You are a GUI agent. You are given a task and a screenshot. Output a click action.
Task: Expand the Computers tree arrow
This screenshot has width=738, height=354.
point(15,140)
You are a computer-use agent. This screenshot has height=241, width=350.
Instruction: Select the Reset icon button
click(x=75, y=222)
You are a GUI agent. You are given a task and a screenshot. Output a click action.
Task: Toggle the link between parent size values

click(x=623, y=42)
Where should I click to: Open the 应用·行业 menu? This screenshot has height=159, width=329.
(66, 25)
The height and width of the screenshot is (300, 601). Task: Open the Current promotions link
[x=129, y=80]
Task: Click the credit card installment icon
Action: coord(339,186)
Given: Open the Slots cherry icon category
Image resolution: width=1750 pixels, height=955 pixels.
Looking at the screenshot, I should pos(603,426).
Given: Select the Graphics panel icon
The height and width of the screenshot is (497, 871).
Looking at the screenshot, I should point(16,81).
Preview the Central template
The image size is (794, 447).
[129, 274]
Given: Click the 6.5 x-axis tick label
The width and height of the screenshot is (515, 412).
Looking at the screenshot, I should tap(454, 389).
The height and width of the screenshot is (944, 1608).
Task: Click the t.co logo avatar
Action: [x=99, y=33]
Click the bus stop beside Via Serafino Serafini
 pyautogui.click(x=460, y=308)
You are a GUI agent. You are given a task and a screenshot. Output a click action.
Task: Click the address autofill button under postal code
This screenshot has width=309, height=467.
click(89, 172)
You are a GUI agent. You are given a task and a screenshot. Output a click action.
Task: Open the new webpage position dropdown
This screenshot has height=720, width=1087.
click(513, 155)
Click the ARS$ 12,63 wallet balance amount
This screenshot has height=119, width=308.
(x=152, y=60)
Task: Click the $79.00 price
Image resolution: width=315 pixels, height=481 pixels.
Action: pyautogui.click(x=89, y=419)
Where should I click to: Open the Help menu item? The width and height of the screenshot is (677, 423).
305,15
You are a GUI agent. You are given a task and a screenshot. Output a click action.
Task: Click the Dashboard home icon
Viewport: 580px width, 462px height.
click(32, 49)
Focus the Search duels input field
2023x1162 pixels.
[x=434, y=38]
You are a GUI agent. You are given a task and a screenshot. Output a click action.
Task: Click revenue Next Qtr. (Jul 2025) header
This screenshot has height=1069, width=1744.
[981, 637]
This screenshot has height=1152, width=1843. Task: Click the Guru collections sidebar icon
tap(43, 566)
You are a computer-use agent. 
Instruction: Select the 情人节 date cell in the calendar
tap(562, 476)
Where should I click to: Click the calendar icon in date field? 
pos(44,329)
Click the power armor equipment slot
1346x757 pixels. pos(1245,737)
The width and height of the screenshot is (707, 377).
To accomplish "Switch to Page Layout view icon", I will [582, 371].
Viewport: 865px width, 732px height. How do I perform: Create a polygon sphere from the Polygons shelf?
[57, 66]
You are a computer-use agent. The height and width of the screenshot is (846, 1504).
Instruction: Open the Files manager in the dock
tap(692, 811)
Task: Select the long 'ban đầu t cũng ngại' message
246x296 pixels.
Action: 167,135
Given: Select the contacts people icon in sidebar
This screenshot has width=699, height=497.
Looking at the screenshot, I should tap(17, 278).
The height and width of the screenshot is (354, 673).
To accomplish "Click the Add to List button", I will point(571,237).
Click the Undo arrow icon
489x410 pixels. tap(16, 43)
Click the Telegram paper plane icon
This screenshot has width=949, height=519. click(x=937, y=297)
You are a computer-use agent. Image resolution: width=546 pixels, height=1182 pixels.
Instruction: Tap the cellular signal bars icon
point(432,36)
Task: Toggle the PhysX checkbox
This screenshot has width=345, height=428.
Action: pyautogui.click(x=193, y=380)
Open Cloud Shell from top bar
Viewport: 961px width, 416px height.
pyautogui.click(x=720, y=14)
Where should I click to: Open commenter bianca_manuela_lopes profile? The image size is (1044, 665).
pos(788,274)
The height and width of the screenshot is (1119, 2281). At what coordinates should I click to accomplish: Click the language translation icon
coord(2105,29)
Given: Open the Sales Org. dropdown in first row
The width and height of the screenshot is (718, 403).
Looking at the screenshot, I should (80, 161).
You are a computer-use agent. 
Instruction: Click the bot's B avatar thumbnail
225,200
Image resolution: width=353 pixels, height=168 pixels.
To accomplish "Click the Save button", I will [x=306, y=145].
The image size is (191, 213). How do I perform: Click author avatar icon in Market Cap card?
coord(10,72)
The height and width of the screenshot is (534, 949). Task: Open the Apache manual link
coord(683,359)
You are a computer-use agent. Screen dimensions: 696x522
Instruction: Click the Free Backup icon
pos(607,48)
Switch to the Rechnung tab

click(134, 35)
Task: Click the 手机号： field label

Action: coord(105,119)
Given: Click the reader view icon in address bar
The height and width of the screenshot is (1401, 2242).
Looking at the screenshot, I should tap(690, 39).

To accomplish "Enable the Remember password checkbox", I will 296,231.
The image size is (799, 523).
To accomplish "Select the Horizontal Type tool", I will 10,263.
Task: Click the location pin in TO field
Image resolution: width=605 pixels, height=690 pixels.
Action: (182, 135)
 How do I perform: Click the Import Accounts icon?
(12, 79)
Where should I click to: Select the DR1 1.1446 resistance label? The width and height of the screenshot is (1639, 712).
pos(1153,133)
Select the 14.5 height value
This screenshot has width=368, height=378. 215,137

WHAT YOU ARE ASKED TO DO:
Update the data above by replacing every "GUI agent" with "screen assistant". Leave all other text unchanged.

RESULT FOR THIS TASK:
You are a screen assistant. You are given a task and a screenshot. Output a click action.
Task: Expand the Computers tree arrow
This screenshot has width=738, height=354.
point(15,140)
You are a computer-use agent. This screenshot has height=241, width=350.
Instruction: Select the Reset icon button
click(x=75, y=222)
You are a screen assistant. You are given a task and a screenshot. Output a click action.
Task: Toggle the link between parent size values

click(x=623, y=42)
Where should I click to: Open the 应用·行业 menu? This screenshot has height=159, width=329.
(66, 25)
The height and width of the screenshot is (300, 601). Task: Open the Current promotions link
[x=129, y=80]
Task: Click the credit card installment icon
Action: coord(339,186)
Given: Open the Slots cherry icon category
Image resolution: width=1750 pixels, height=955 pixels.
Looking at the screenshot, I should pos(603,426).
Given: Select the Graphics panel icon
The height and width of the screenshot is (497, 871).
Looking at the screenshot, I should point(16,81).
Preview the Central template
The image size is (794, 447).
[129, 274]
Given: Click the 6.5 x-axis tick label
The width and height of the screenshot is (515, 412).
Looking at the screenshot, I should tap(454, 389).
The height and width of the screenshot is (944, 1608).
Task: Click the t.co logo avatar
Action: [x=99, y=33]
Click the bus stop beside Via Serafino Serafini
 pyautogui.click(x=460, y=308)
You are a screen assistant. You are given a task and a screenshot. Output a click action.
Task: Click the address autofill button under postal code
This screenshot has width=309, height=467.
click(89, 172)
You are a screen assistant. You are given a task and a screenshot. Output a click action.
Task: Open the new webpage position dropdown
This screenshot has height=720, width=1087.
click(513, 155)
Click the ARS$ 12,63 wallet balance amount
This screenshot has height=119, width=308.
(x=152, y=60)
Task: Click the $79.00 price
Image resolution: width=315 pixels, height=481 pixels.
Action: pyautogui.click(x=89, y=419)
Where should I click to: Open the Help menu item? The width and height of the screenshot is (677, 423).
305,15
You are a screen assistant. You are given a task and a screenshot. Output a click action.
Task: Click the Dashboard home icon
Viewport: 580px width, 462px height.
click(32, 49)
Focus the Search duels input field
2023x1162 pixels.
[x=434, y=38]
You are a screen assistant. You are given a task and a screenshot. Output a click action.
Task: Click revenue Next Qtr. (Jul 2025) header
This screenshot has height=1069, width=1744.
[981, 637]
This screenshot has height=1152, width=1843. Task: Click the Guru collections sidebar icon
tap(43, 566)
You are a computer-use agent. 
Instruction: Select the 情人节 date cell in the calendar
tap(562, 476)
Where should I click to: Click the calendar icon in date field? 
pos(44,329)
Click the power armor equipment slot
1346x757 pixels. pos(1245,737)
The width and height of the screenshot is (707, 377).
To accomplish "Switch to Page Layout view icon", I will [582, 371].
Viewport: 865px width, 732px height. How do I perform: Create a polygon sphere from the Polygons shelf?
[57, 66]
You are a computer-use agent. The height and width of the screenshot is (846, 1504).
Instruction: Open the Files manager in the dock
tap(692, 811)
Task: Select the long 'ban đầu t cũng ngại' message
246x296 pixels.
Action: 167,135
Given: Select the contacts people icon in sidebar
This screenshot has width=699, height=497.
Looking at the screenshot, I should tap(17, 278).
The height and width of the screenshot is (354, 673).
To accomplish "Click the Add to List button", I will point(571,237).
Click the Undo arrow icon
489x410 pixels. tap(16, 43)
Click the Telegram paper plane icon
This screenshot has width=949, height=519. click(x=937, y=297)
You are a computer-use agent. Image resolution: width=546 pixels, height=1182 pixels.
Instruction: Tap the cellular signal bars icon
point(432,36)
Task: Toggle the PhysX checkbox
This screenshot has width=345, height=428.
Action: pyautogui.click(x=193, y=380)
Open Cloud Shell from top bar
Viewport: 961px width, 416px height.
pyautogui.click(x=720, y=14)
Where should I click to: Open commenter bianca_manuela_lopes profile? The image size is (1044, 665).
pos(788,274)
The height and width of the screenshot is (1119, 2281). At what coordinates should I click to accomplish: Click the language translation icon
coord(2105,29)
Given: Open the Sales Org. dropdown in first row
The width and height of the screenshot is (718, 403).
Looking at the screenshot, I should (80, 161).
You are a computer-use agent. 
Instruction: Click the bot's B avatar thumbnail
225,200
Image resolution: width=353 pixels, height=168 pixels.
To accomplish "Click the Save button", I will [x=306, y=145].
The image size is (191, 213). How do I perform: Click author avatar icon in Market Cap card?
coord(10,72)
The height and width of the screenshot is (534, 949). Task: Open the Apache manual link
coord(683,359)
You are a computer-use agent. Screen dimensions: 696x522
Instruction: Click the Free Backup icon
pos(607,48)
Switch to the Rechnung tab

click(134, 35)
Task: Click the 手机号： field label

Action: coord(105,119)
Given: Click the reader view icon in address bar
The height and width of the screenshot is (1401, 2242).
Looking at the screenshot, I should tap(690, 39).

To accomplish "Enable the Remember password checkbox", I will 296,231.
The image size is (799, 523).
To accomplish "Select the Horizontal Type tool", I will 10,263.
Task: Click the location pin in TO field
Image resolution: width=605 pixels, height=690 pixels.
Action: (182, 135)
 How do I perform: Click the Import Accounts icon?
(12, 79)
Where should I click to: Select the DR1 1.1446 resistance label? The width and height of the screenshot is (1639, 712).
pos(1153,133)
Select the 14.5 height value
This screenshot has width=368, height=378. 215,137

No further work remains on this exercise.